* READING PASSAGE *
start

To Dorothy a Son is a black and white 1954 British gentle comedy film in the form of a farce directed by Muriel Box and starring Shelley Winters, John Gregson and Peggy Cummins. Known in the U.S. as Cash on Delivery, it is based on the 1950 play To Dorothy, a Son by Roger MacDougall which had enjoyed a lengthy run in the West End. It was shot at Elstree Studios near London with sets designed by the art director George Provis. It was distributed in America by RKO Pictures in January 1956.

Premise

Tony Rapallo, a composer, is married (or so he thinks) and his wife Dorothy is pregnant and expecting their child. All is thrown into confusion when his first wife Myrtle appears from America claiming that they are still married. However, her motivation is not to get Tony back, but to ensure she is the recipient of a $2 million inheritance from her New Yorker uncle, Uncle Joe. This will states that if a son is born to Tony before 9am on a certain day then the son will inherit the money, if not then Myrtle inherits all. Myrtle therefore hopes the birth will e after 9am.

It gets more complicated when the lawyer explains Tony and Myrtle were never legally married in the first place because they were married in Tonga and although they thought they had been there 7 days they had only been six due to the International Date Line and therefore fell short of the minimum stay before marriage was permitted.

When 9am passes she celebrates but Tony is more concerned about the baby. However, he suddenly realises the will meant 9am New York time: five hours more. With 15 minutes to go and Myrtle in tow, a baby starts to cry. After brief celebration it seems it is a girl so Myrtle still gets the money, but it is twins and the second child born with seconds to go is a boy. Tony wants to be generous and offers Myrtle half thge money which she accepts. When she calls her boyfriend he says it is 10am not 9am because they are on Summer Time. So Myrtle is entitled to all the money., She decides to give Tony half.

end

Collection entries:
start

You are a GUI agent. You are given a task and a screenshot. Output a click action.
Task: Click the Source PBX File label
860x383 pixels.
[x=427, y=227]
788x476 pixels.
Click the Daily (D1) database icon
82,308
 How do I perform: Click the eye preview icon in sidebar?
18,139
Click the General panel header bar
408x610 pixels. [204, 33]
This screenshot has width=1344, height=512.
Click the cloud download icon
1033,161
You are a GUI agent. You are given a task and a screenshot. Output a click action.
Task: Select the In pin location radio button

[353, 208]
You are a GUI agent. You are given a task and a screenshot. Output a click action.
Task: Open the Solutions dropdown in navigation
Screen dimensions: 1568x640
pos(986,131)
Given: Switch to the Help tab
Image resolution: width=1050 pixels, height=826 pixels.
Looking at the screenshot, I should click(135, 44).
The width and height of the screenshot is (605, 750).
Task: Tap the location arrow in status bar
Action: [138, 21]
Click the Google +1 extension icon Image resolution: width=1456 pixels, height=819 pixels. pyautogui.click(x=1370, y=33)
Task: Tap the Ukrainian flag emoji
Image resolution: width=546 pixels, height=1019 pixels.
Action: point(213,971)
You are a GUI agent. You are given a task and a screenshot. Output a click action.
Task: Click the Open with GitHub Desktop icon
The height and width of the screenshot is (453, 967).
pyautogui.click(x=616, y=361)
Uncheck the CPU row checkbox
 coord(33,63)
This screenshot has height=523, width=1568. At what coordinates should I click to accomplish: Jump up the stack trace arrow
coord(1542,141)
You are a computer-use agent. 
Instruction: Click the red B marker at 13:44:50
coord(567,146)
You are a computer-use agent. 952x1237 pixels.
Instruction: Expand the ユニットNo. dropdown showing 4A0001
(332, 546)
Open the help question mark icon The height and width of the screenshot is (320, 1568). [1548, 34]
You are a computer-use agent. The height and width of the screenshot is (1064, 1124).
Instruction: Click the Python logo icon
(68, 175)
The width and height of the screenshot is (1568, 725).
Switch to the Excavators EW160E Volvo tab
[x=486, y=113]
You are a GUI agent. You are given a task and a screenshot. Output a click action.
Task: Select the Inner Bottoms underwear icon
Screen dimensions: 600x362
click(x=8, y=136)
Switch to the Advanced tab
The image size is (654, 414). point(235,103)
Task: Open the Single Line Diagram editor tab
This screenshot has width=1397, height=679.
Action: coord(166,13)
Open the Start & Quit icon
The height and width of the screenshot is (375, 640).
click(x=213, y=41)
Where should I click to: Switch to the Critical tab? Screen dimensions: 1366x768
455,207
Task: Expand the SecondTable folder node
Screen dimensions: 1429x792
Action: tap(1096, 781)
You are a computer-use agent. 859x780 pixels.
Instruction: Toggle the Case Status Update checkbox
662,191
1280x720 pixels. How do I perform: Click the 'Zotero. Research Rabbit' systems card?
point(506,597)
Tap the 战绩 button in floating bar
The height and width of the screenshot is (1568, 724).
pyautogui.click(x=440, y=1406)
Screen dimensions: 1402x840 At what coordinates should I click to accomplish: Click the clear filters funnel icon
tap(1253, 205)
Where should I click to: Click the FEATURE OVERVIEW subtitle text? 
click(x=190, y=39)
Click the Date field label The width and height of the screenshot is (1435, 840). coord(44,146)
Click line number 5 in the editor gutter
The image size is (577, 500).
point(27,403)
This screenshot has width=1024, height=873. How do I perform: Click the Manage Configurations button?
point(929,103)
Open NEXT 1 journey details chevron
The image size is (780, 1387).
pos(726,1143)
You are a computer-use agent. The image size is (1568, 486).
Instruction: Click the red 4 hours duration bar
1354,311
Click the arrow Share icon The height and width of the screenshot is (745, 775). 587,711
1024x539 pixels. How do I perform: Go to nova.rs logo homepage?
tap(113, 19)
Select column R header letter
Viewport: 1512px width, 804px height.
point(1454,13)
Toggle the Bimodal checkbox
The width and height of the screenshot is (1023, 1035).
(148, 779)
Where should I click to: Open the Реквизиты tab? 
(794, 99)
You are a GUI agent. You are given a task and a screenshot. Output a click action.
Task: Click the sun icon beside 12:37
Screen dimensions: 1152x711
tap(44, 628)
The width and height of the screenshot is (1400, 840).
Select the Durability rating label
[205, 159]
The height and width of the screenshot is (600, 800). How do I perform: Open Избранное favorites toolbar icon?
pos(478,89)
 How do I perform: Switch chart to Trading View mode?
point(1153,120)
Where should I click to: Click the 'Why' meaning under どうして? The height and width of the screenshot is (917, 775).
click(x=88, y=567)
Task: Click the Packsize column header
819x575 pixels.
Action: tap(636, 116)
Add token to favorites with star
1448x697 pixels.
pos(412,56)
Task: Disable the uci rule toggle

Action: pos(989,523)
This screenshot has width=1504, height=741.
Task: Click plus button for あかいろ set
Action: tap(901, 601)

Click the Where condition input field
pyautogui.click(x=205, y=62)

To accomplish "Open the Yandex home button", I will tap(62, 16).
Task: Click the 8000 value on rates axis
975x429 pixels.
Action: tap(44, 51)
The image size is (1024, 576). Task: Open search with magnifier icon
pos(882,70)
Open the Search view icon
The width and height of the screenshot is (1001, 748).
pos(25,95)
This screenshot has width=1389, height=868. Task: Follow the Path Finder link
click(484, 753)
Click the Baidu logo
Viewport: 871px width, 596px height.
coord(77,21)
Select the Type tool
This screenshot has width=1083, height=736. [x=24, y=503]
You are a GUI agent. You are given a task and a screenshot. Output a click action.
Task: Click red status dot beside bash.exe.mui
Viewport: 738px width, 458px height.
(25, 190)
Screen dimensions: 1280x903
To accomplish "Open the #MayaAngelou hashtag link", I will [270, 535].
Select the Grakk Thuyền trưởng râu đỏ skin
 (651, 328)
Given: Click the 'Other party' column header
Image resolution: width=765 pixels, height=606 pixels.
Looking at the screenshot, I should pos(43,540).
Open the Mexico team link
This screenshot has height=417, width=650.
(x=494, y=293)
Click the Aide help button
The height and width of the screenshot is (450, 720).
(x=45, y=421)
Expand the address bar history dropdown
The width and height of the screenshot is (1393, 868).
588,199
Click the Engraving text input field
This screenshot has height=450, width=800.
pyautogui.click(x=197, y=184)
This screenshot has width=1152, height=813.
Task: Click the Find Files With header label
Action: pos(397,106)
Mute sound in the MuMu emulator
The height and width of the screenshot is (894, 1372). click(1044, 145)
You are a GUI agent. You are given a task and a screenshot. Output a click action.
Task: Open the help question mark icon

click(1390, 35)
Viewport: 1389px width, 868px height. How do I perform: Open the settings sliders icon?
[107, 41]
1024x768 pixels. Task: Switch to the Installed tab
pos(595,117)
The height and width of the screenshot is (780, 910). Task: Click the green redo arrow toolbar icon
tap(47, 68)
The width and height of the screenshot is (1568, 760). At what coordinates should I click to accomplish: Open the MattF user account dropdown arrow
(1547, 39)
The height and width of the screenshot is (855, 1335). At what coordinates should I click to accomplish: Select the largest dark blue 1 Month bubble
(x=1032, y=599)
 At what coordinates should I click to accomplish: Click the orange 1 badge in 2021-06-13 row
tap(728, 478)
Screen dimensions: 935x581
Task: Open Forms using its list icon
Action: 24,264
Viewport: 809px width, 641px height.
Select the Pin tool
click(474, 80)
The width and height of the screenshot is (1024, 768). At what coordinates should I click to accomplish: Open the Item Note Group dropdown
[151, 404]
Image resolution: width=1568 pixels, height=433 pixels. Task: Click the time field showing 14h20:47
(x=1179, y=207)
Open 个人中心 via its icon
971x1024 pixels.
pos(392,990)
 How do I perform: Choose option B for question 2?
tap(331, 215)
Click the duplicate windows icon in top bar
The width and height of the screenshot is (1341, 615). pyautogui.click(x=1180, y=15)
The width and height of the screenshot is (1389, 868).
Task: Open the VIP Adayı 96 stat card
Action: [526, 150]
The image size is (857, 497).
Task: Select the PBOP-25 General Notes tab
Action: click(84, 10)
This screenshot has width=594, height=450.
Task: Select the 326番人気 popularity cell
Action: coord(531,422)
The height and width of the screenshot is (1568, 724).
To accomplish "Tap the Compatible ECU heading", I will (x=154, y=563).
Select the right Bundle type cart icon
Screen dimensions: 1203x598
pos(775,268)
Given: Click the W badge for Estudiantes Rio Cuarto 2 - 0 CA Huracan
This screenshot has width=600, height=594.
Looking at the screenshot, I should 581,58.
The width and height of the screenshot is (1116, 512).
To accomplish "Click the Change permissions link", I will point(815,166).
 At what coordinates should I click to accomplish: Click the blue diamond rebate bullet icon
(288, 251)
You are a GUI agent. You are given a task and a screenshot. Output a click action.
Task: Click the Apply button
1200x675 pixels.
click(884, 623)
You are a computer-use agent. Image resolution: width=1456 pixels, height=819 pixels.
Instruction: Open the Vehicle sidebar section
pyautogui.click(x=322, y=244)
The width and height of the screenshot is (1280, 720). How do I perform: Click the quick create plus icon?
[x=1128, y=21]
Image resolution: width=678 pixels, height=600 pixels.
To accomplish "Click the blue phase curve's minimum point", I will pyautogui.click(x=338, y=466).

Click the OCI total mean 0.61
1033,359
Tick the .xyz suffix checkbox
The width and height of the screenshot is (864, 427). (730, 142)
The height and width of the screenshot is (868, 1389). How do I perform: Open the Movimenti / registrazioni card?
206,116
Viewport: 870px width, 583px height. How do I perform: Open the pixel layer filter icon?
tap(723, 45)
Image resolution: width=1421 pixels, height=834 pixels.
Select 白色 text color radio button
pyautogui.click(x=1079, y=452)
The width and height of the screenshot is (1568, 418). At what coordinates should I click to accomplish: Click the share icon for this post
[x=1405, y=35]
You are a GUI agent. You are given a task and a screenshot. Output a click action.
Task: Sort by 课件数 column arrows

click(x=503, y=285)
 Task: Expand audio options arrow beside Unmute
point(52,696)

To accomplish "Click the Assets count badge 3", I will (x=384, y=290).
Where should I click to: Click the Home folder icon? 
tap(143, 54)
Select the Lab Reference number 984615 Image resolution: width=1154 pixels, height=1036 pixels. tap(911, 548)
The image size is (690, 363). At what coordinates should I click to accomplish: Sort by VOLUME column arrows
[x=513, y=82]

end

* REQUESTS *
a: Reproduce the entire text about the film To Dorothy a Son, word for word.
b: Rewrite the entries starting with the line that contains "The image size is (690, 363)." and going on through the last line of the entries, replacing "VOLUME" with "PRICE" and keeping everything else the same.

* REPLIES *
a:
To Dorothy a Son is a black and white 1954 British gentle comedy film in the form of a farce directed by Muriel Box and starring Shelley Winters, John Gregson and Peggy Cummins. Known in the U.S. as Cash on Delivery, it is based on the 1950 play To Dorothy, a Son by Roger MacDougall which had enjoyed a lengthy run in the West End. It was shot at Elstree Studios near London with sets designed by the art director George Provis. It was distributed in America by RKO Pictures in January 1956.

Premise

Tony Rapallo, a composer, is married (or so he thinks) and his wife Dorothy is pregnant and expecting their child. All is thrown into confusion when his first wife Myrtle appears from America claiming that they are still married. However, her motivation is not to get Tony back, but to ensure she is the recipient of a $2 million inheritance from her New Yorker uncle, Uncle Joe. This will states that if a son is born to Tony before 9am on a certain day then the son will inherit the money, if not then Myrtle inherits all. Myrtle therefore hopes the birth will e after 9am.

It gets more complicated when the lawyer explains Tony and Myrtle were never legally married in the first place because they were married in Tonga and although they thought they had been there 7 days they had only been six due to the International Date Line and therefore fell short of the minimum stay before marriage was permitted.

When 9am passes she celebrates but Tony is more concerned about the baby. However, he suddenly realises the will meant 9am New York time: five hours more. With 15 minutes to go and Myrtle in tow, a baby starts to cry. After brief celebration it seems it is a girl so Myrtle still gets the money, but it is twins and the second child born with seconds to go is a boy. Tony wants to be generous and offers Myrtle half thge money which she accepts. When she calls her boyfriend he says it is 10am not 9am because they are on Summer Time. So Myrtle is entitled to all the money., She decides to give Tony half.

b:
The image size is (690, 363). At what coordinates should I click to accomplish: Sort by PRICE column arrows
[x=513, y=82]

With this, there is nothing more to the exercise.